De plus, la moindre petite contamination peut faire varier le résultat. « Il y a quelques années, avec mon collègue dateur, nous avons ré-échantillonné des restes de Néandertaliens précédemment datés. En retirant les contaminants, certains se sont révélés être des milliers d’années plus vieux qu’on ne le pensait. »
Pour contourner ces limites, les archéologues ont de plus en plus souvent recours à la technique de l’horloge moléculaire pour la datation. « Grâce à des sites archéologiques très bien datés, il a été possible d’appréhender le rythme d’émergence des mutations génétiques. Dès lors, en fonction du nombre de mutations décelées dans le génome de l’individu portant la nouvelle dent, on devrait être capable de lui donner un âge plus précis que le résultat de la méthode C14. »
Cette analyse génétique sera réalisée à l’Institut Max Planck (Leipzig, Allemagne), détenteur de la plus grande base de données génétiques de cette période de la Préhistoire.
Sexe et filiation
Le séquençage complet du génome y sera réalisé, tout comme celui de la molaire découverte en 2022. « En fonction de l’état de conservation de l’ADN mitochondrial et nucléaire, le sexe de l’individu pourrait être déterminé. »
« On peut aussi espérer avoir des informations sur sa filiation génétique. En effet, pour cette période de temps, pas moins de 16 Néandertaliens ont été retrouvés en Belgique. Cette grosse concentration de Néandertaliens sur un petit territoire en fait l’une des zones les plus riches au monde. Et tous, sauf un, ont été séquencés par l’Institut Max Planck et sont repris dans leur immense base de données, rendant possibles les études de filiation entre les individus. Et permettant de voir si, durant cette période de grands courants migratoires, le Néandertalien propriétaire de la dent est plus proche de ceux du Sud de l’Europe ou de l’Est de l’Europe. »

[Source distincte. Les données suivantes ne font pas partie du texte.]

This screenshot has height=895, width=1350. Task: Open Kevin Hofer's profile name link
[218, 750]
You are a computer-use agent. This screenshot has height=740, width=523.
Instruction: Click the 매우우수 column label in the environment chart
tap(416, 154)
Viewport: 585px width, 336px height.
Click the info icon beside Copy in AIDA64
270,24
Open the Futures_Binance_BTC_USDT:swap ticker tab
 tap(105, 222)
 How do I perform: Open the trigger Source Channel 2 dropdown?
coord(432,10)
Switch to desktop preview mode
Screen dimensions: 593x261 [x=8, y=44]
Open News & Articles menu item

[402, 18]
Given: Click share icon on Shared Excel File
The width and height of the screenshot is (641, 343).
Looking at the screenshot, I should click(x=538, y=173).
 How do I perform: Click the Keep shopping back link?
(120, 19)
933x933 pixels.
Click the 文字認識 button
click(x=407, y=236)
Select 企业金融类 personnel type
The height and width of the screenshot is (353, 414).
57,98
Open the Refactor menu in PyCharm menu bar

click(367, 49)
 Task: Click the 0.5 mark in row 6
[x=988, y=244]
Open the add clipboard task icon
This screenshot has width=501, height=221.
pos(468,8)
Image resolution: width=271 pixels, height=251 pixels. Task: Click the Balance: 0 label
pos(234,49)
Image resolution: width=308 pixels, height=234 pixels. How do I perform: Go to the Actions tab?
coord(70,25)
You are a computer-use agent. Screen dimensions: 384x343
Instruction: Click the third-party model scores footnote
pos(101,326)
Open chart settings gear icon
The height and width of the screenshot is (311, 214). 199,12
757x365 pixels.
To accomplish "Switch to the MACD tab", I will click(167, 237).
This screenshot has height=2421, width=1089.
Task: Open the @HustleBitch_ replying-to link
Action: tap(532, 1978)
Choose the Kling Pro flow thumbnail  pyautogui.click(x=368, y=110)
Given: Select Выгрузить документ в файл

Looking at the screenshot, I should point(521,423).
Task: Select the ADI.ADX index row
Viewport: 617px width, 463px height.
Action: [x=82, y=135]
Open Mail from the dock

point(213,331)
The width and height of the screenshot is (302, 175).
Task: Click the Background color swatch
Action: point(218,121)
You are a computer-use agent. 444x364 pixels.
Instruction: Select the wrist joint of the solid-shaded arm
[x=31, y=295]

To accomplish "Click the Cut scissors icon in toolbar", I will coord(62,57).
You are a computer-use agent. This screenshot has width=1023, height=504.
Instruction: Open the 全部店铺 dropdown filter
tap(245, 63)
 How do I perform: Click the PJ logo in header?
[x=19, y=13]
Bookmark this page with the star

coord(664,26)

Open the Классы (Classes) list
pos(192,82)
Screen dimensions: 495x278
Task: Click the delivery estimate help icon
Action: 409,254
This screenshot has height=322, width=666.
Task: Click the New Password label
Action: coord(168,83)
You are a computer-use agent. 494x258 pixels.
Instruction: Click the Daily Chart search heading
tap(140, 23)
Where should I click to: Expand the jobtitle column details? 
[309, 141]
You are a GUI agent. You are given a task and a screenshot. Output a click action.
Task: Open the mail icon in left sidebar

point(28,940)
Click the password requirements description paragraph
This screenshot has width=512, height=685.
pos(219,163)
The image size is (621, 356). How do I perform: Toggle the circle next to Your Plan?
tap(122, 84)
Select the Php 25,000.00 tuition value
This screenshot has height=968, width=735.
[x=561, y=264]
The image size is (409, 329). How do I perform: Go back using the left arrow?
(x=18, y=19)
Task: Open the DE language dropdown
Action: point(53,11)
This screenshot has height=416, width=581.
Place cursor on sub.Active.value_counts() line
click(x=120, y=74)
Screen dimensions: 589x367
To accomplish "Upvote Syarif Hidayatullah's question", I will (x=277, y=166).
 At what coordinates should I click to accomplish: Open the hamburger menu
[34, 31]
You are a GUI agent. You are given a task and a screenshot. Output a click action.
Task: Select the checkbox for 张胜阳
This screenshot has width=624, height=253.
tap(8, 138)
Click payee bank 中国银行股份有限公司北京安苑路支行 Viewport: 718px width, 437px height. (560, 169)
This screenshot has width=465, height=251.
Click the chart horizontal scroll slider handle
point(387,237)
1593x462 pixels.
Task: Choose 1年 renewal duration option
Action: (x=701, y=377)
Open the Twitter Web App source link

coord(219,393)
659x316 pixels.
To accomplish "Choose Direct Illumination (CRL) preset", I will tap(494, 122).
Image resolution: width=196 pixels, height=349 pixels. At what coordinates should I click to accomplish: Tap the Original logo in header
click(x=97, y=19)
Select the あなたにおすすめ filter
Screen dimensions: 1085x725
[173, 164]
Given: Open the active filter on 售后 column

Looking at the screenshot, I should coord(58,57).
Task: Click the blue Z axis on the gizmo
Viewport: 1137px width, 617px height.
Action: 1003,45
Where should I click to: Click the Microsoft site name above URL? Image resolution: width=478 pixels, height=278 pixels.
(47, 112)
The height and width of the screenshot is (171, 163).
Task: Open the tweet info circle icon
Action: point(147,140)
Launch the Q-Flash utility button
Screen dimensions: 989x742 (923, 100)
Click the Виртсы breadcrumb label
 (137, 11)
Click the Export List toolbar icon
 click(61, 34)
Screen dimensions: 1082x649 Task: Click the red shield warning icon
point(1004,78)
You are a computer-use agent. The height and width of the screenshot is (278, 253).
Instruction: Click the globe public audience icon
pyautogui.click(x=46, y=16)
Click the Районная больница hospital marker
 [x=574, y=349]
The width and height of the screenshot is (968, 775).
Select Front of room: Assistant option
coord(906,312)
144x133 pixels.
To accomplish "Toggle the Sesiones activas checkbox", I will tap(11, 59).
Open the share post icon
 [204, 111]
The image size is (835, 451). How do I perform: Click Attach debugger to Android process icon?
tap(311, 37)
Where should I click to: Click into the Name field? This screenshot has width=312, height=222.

Aussi, la période étant charnière, on pourrait avoir d’éventuelles traces génétiques de métissage entre les derniers Néandertaliens et les premiers Hommes modernes.
La preuve d’un Néandertalien dévoré par un carnivore ?
Autre découverte : l’altération de la surface externe de la dent pourrait résulter de l’action d’acide gastrique. Autrement dit : la dent aurait été partiellement digérée par un carnivore comme l’hyène des cavernes. Cet animal a laissé, dans la grotte Scladina, de nombreux témoignages de ses passages répétés.
Découvrir une portion d’humain dévorée par un carnivore, ce n’est pas fréquent. « Jusqu’à présent, un seul individu, découvert à Fonds de Foret (commune de Trooz), était dans le cas. Sur une section de son fémur, des traces des dents des carnivores qui l’ont rongé ont été observées », explique Dr Abrams, également conservateur de l’EMA (Espace muséal d’Andenne).
« On peut estimer si les traces sont péri- ou post-mortem. Mais par contre, il est impossible d’affirmer – comme on a pu le faire avec le cannibalisme à Goyet – qu’il s’agit d’une attaque de carnivore sur un humain vivant. Certains carnivores sont également des charognards qui auraient pu s’en prendre à une dépouille déposée sous une trop fine couche de terre. »
« Concernant la nouvelle dent découverte à Scladina, nous attendons les résultats d’études plus approfondies pour déterminer s’il s’agit bel et bien d’une dent digérée. »
En attendant, l’archéologue est en train de soumettre un projet de recherche pour se concentrer sur les restes abandonnés par les carnivores. Et voir s’il existe d’autres restes humains avec des traces de morsures ou de digestion.